§ **THE PROBLEM**:
In the records below, pick out all lines containing the word "field".

(Stored dataset items)
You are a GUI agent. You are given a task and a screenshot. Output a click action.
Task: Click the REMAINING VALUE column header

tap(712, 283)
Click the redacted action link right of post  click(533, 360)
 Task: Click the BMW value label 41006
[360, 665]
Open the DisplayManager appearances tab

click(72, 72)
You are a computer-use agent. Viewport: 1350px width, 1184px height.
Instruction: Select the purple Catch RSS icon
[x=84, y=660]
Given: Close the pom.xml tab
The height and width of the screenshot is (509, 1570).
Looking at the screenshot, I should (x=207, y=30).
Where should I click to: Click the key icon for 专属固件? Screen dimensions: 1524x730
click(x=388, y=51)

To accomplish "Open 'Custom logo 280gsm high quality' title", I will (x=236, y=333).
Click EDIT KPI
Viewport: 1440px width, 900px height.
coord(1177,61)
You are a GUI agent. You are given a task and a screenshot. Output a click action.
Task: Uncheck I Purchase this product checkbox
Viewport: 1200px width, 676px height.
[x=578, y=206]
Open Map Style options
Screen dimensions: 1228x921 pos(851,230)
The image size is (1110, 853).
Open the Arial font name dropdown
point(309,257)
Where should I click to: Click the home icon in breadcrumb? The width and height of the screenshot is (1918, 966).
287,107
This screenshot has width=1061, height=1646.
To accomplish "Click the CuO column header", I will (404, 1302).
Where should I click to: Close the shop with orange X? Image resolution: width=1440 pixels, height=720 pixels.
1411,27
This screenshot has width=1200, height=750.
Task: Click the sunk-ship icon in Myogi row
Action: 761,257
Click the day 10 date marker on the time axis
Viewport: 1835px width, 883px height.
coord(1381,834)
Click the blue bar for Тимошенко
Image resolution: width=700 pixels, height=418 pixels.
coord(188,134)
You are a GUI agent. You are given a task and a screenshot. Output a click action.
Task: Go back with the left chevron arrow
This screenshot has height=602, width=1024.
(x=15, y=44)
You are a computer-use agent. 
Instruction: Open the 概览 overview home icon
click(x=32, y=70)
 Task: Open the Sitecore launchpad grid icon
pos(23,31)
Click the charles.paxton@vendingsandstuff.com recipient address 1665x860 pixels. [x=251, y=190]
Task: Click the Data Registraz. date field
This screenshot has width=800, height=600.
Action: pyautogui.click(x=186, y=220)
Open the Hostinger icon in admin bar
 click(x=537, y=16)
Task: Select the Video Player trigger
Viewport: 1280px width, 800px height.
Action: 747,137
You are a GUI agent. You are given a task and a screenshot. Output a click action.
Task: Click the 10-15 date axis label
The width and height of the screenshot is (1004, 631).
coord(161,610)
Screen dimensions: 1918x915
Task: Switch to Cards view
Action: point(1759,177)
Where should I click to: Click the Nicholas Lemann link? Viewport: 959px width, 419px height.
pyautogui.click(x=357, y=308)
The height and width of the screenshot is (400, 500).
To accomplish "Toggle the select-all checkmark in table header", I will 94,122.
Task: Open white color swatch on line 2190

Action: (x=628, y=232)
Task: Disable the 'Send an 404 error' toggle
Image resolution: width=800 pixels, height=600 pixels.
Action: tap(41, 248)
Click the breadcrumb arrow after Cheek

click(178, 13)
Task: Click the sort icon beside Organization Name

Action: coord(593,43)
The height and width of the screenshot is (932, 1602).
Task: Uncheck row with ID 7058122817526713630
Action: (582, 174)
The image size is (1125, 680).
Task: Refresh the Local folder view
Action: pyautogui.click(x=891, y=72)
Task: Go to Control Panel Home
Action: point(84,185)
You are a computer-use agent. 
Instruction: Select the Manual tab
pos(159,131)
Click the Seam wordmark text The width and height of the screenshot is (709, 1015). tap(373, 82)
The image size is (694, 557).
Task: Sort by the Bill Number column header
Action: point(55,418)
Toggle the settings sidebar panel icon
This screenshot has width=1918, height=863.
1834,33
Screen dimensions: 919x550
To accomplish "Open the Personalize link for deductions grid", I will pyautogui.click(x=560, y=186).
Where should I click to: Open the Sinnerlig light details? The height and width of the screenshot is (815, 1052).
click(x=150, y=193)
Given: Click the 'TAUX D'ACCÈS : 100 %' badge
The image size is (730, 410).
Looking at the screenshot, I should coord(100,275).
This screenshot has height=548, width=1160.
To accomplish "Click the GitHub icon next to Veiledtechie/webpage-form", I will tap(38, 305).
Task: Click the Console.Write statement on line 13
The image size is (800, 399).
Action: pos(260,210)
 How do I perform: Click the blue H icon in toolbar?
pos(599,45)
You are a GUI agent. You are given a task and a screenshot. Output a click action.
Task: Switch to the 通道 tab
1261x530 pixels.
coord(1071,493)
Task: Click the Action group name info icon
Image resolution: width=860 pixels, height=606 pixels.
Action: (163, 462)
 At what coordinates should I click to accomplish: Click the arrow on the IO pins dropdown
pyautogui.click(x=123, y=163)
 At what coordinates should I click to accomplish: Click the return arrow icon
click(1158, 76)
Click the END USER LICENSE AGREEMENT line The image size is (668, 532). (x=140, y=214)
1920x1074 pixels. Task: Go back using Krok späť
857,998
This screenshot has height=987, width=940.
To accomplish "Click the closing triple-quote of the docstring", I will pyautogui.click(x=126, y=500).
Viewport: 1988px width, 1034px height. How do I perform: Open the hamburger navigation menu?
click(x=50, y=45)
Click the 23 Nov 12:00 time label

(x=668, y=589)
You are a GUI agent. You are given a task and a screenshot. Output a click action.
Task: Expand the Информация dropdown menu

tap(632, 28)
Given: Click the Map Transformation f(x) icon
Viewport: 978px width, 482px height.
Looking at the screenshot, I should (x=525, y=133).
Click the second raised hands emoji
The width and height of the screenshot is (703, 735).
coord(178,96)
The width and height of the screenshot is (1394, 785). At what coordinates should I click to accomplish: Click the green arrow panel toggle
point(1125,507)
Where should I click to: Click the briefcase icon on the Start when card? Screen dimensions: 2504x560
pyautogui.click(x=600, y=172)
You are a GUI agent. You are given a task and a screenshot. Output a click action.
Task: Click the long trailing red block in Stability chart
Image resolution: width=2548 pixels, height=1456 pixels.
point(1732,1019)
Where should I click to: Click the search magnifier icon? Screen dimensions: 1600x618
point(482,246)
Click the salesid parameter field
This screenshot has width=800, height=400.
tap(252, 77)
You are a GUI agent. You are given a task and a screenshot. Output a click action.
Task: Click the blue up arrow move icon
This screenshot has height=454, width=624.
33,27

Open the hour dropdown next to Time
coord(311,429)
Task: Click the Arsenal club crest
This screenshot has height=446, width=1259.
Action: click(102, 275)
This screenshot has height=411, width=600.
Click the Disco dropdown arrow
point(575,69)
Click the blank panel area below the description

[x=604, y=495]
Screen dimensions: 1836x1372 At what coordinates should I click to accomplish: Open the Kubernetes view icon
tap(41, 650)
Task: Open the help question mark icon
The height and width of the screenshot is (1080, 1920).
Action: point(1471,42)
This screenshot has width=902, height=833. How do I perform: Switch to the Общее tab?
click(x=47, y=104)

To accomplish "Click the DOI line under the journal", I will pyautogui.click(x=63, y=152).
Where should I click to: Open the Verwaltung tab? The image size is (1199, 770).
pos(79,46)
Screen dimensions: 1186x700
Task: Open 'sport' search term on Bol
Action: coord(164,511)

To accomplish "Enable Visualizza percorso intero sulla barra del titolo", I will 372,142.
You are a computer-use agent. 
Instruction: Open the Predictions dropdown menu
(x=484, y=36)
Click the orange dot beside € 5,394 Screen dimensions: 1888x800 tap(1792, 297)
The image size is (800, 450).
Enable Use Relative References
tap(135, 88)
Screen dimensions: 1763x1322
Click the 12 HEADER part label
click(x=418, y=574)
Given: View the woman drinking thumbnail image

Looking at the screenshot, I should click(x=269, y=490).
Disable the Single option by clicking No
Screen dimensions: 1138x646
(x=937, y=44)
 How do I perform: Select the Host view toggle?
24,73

§ **ANSWER TO THE PROBLEM**:
Task: Click the Data Registraz. date field
Click the salesid parameter field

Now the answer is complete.